English ingénue Carey Mulligan broke onto the international stage in 2009 with her Academy Award-nominated turn in An Education. Since then, she's shown a passion for tackling daring dramas, from the sci-fi-infused love triangle tale Never Let Me Go to Steve McQueen's nymphomaniac character study Shame, and Nicolas Winding Refn's ultra-violent romance Drive. Now she's giving voice to the early feminist movement with her upcoming drama Suffragette.
Collider shares the first still from Suffragette, which shows Carey Mulligan in turn-of-the-century attire, raring for a fight at a "Votes for Women" rally. At her side appears to be Romola Garai, and tucked under that dreadful big hat hides Helena Bonham Carter.
Screenwriter Abi Morgan, who has previously adapted history into female-fronted dramas with The Iron Lady and The Invisible Woman, found her inspiration for Suffragette, not in the genteel upper class ladies most often associated with the movement, but with the working class women who believe peaceful protests would get them nowhere. Suffragette centers on the blue-collared women of Britain who fought ferociously to win their right to vote as the 19th century turned over to the 20th.
Carey Mulligan fronts Suffragette as Maud, a foot soldier in this battle for the right to vote. She is one of many women who will risk it all--their home, their families, their job, their safety--to confront a corrupt political system that rejects their input and as well as their demand for representation. These radical revolutionaries will turn to violence as needed.
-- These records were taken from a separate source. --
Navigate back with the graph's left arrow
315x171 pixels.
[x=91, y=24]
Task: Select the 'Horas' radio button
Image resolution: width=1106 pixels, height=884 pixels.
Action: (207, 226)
We first reported on Suffragette earlier this year, when the history-inspired drama landed some serious star power in the form of 18-time Academy Award nominee (and three-time Academy Award-winner) Meryl Streep. Joining a cast that also boasted Carey Mulligan, Helena Bonham-Carter, Romola Garai, Anne-Marie Duff, Geoff Bell, Natalie Press, Ben Whishaw and Brendan Gleeson, Streep signed on to play Emmeline Pankhurst, who is regarded as the leader of the British suffragette movement and has come to be seen as one of the most influential people of the 20th century. With accomplishments like that, who could possibly play her but Streep?
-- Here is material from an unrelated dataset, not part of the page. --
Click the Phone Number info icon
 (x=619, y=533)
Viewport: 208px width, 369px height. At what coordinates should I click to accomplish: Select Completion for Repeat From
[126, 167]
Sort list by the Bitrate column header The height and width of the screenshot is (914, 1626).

Suffragette earned more headlines in March when it became the first film ever allowed to shoot with the hallowed walls of London's Houses of Parliament. This was a big moment, not just for the film, but also for its director Sarah Gavron, a British filmmaker acclaimed for the drama Brick Lane, and now forever a part of the U.K.'s film history.
Production has since wrapped on Suffragette, and the film slated to open in the United Kingdom on January 16th, 2015. But it's suspected that this star-studded drama that could easily speak to today's political climate could make its world premiere at one of the illustrious film festivals coming up this fall. Perhaps the Toronto International Film Festival or the New York Film Festival? We'll keep you posted.